In construing 11 O.S.Supp.1980, § 14-109, I find that the Legislature intended municipal penal ordinances to be enforceable if they are: (1) reflected in a permanent volume; or (2) published in a biennial supplement. The language in the statute requiring the publication of a biennial supplement merely addresses the enforceability of municipal penal ordinances, which are adopted subsequent to the permanent volume but adopted before the biennial supplement. Therefore, Oklahoma City’s failure to timely file its biennial supplements is irrelevant in this case. The ordinance under which the appellant was convicted was published in a permanent volume and was on file at the office of the Clerk of the Supreme Court.

BRETT, Presiding Judge,

dissents:

The issue before this Court is not one of taking judicial notice or allowing supplementation of the record. Laws 1979, ch. 44, §§ 3 and 4 (now 11 O.S.Supp.1980, §§ 14-109 and 14-110), require that municipal penal ordinances must be published in permanent form every ten years, with a supplement every other year; and these ordinances must be filed with the Clerk of the Oklahoma Supreme Court. If these procedures are not followed the ordinances are unenforceable.

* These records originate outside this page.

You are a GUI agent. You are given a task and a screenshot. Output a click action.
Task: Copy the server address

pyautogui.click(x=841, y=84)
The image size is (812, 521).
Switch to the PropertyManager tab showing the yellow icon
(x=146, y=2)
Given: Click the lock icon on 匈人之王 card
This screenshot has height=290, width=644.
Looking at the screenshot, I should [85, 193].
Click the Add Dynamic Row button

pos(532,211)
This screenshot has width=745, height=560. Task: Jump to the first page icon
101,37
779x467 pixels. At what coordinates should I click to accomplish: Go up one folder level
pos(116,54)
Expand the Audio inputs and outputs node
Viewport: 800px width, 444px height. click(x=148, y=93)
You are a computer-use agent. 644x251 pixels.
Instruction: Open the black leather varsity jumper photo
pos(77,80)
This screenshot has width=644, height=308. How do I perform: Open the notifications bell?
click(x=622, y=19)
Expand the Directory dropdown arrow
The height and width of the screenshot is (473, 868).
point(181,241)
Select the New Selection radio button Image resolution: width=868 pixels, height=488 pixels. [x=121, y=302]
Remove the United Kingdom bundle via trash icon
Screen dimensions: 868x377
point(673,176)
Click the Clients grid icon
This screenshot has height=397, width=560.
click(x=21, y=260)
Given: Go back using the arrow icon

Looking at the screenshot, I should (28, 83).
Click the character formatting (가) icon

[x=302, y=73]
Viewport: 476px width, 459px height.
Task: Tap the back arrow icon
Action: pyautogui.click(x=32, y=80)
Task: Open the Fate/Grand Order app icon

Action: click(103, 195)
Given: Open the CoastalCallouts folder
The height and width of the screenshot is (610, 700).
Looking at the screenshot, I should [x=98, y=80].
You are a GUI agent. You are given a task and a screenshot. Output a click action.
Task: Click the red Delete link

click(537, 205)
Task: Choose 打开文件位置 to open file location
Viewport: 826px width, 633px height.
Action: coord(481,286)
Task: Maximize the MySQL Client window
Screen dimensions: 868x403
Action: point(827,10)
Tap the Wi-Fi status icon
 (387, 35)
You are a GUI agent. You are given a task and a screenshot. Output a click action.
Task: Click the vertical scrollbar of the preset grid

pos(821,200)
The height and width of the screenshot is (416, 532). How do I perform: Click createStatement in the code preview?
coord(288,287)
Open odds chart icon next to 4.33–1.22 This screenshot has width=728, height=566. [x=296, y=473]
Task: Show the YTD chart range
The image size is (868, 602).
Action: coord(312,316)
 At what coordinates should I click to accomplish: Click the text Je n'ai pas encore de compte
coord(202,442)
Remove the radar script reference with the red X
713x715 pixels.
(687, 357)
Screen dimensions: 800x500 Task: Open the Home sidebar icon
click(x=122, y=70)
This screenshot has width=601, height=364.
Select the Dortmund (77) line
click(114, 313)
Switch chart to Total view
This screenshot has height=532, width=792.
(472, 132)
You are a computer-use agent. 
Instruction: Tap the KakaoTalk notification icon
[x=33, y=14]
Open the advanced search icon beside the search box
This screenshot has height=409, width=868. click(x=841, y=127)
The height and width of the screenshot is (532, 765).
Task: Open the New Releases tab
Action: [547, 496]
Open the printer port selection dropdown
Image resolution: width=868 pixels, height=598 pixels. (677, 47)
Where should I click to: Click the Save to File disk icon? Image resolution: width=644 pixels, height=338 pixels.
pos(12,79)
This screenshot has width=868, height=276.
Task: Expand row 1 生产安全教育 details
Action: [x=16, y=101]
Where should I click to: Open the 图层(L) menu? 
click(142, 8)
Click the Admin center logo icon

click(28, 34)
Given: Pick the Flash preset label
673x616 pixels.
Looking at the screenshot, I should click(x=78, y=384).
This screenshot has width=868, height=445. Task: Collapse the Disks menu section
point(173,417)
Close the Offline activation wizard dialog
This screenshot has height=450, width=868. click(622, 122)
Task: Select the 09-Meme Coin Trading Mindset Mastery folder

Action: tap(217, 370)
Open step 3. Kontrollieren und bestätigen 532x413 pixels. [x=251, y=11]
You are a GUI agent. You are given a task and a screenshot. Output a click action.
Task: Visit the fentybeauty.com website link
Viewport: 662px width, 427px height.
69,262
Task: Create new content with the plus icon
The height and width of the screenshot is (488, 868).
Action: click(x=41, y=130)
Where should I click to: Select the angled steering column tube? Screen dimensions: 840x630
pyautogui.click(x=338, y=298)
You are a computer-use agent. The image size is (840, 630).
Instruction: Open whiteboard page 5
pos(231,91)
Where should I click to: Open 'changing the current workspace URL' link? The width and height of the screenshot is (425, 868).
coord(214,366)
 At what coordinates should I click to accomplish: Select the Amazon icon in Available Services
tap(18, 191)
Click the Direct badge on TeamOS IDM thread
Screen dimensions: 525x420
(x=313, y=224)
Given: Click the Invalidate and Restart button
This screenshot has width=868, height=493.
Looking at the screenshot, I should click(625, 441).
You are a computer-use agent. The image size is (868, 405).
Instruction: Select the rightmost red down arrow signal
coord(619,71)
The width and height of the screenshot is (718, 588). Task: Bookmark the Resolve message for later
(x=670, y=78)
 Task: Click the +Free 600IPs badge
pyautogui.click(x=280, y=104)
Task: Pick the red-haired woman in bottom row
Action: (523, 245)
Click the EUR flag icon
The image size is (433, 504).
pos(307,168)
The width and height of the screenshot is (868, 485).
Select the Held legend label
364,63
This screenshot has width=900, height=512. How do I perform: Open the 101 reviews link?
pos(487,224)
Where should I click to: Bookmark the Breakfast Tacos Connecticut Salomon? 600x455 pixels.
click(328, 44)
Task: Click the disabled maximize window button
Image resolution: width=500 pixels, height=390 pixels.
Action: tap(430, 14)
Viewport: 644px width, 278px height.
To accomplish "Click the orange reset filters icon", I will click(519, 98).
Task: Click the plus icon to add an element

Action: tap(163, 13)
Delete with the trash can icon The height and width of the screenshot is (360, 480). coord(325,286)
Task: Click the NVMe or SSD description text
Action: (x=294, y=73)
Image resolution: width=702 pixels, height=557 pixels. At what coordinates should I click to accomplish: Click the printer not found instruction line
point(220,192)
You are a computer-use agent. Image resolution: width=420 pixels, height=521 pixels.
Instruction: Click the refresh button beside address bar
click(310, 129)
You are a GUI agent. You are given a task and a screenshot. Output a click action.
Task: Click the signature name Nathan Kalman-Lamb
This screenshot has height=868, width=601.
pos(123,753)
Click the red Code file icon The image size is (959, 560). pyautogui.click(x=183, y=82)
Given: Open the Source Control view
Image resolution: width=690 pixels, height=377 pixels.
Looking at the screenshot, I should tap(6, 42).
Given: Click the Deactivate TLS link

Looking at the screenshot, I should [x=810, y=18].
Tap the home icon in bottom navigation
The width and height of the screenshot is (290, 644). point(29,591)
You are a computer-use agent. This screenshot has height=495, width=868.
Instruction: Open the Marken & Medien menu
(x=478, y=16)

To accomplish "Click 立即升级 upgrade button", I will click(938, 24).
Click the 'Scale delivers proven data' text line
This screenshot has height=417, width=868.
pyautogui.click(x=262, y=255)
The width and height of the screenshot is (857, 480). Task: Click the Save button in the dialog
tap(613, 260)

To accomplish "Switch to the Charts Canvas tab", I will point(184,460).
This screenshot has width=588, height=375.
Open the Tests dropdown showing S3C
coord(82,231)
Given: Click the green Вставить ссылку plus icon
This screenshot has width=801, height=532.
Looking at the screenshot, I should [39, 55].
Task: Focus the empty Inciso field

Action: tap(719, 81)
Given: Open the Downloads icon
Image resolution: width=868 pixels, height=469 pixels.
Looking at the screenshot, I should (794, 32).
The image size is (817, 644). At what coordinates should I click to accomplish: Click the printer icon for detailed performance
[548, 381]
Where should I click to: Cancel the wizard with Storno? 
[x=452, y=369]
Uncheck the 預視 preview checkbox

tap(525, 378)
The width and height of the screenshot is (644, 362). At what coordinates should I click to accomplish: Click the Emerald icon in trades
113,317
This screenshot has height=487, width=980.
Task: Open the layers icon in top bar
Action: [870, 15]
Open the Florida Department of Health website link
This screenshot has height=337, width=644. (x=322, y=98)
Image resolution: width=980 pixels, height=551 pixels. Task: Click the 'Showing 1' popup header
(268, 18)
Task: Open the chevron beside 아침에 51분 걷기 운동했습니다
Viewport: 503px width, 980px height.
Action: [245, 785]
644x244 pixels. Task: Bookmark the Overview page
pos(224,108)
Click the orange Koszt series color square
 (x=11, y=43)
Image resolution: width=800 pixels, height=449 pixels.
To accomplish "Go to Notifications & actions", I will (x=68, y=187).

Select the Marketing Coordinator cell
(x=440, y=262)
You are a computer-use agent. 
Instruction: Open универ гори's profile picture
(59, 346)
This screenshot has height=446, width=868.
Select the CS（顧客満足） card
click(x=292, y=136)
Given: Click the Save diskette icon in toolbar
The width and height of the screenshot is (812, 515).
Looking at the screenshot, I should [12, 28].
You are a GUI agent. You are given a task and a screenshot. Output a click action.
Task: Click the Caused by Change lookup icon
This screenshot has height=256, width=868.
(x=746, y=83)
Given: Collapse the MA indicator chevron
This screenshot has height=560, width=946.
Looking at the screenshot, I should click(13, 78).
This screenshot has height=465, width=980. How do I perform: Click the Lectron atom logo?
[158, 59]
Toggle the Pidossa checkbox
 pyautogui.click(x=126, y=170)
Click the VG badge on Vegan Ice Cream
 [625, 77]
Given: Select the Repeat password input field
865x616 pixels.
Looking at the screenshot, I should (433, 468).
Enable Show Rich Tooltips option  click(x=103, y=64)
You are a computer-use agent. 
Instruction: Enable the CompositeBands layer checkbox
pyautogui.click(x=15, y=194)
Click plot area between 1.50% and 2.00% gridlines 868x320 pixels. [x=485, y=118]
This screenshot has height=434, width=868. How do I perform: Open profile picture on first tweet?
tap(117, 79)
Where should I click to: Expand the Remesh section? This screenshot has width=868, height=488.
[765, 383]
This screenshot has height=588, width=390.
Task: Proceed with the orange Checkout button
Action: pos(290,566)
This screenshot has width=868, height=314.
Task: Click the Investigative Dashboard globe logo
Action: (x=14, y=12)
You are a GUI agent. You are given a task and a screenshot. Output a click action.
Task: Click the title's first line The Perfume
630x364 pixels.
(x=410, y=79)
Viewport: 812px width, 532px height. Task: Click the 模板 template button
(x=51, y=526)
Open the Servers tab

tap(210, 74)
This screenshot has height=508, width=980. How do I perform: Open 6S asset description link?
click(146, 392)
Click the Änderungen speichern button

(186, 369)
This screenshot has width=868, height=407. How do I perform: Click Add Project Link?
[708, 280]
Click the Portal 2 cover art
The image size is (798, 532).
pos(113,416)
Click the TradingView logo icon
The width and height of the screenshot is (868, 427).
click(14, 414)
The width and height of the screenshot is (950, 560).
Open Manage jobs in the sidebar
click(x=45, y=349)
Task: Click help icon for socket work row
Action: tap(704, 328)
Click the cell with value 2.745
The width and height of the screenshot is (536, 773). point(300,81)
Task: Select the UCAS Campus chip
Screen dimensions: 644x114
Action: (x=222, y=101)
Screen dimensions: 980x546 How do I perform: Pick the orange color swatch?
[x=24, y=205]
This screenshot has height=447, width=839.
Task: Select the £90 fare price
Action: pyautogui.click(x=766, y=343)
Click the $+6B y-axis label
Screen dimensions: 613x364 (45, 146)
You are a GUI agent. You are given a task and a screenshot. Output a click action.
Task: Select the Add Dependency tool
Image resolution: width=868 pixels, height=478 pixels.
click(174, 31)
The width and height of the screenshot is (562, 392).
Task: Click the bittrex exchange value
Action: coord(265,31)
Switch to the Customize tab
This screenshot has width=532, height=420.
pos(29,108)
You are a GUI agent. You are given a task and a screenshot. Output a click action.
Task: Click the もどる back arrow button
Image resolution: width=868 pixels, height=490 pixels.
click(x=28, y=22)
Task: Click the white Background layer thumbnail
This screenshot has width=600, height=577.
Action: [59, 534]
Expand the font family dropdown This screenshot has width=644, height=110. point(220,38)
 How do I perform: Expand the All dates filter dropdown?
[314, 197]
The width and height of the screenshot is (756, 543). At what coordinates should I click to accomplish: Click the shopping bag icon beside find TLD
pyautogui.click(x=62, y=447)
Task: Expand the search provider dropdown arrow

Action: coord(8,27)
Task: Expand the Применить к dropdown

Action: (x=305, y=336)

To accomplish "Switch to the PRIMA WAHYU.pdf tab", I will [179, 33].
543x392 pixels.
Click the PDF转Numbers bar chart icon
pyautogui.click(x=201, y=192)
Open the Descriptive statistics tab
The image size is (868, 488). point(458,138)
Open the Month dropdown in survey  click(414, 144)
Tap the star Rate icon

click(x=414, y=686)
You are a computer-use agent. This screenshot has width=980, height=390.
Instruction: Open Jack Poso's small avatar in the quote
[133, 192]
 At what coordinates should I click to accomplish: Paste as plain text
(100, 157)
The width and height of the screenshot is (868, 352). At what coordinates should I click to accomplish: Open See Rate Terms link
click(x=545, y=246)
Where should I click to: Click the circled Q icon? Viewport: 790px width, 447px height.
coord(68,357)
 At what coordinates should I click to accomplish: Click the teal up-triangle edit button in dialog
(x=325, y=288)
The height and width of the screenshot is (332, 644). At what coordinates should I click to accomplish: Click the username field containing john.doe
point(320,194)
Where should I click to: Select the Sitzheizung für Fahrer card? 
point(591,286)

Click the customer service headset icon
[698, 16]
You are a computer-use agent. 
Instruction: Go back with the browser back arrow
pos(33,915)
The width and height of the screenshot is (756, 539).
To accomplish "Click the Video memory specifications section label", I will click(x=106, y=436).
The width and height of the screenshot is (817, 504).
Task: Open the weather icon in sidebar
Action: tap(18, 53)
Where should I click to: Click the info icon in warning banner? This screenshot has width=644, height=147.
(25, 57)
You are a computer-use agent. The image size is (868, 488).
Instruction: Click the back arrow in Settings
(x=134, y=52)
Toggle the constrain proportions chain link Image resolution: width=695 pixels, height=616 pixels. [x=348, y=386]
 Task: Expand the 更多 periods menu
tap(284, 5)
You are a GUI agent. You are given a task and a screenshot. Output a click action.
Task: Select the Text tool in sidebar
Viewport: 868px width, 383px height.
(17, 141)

The Oklahoma City municipal ordinances were issued in a bound volume in 1970. The volumes on file with the Clerk of the Supreme Court show that they are updated through December 31, 1976. After that date nothing was filed until September 30, 1980, when a 1978 supplement was filed.

The obvious implication is that Oklahoma City’s penal ordinances were unenforceable from December 31, 1978, through September 29, 1980. The appellant was stopped on September 8, 1980, and there was no valid penal ordinance on that date. His conviction should be reversed. 
      
      . “I am in complete accord with the views expressed by my colleague,” Judge Cornish, in his specially concurring opinion.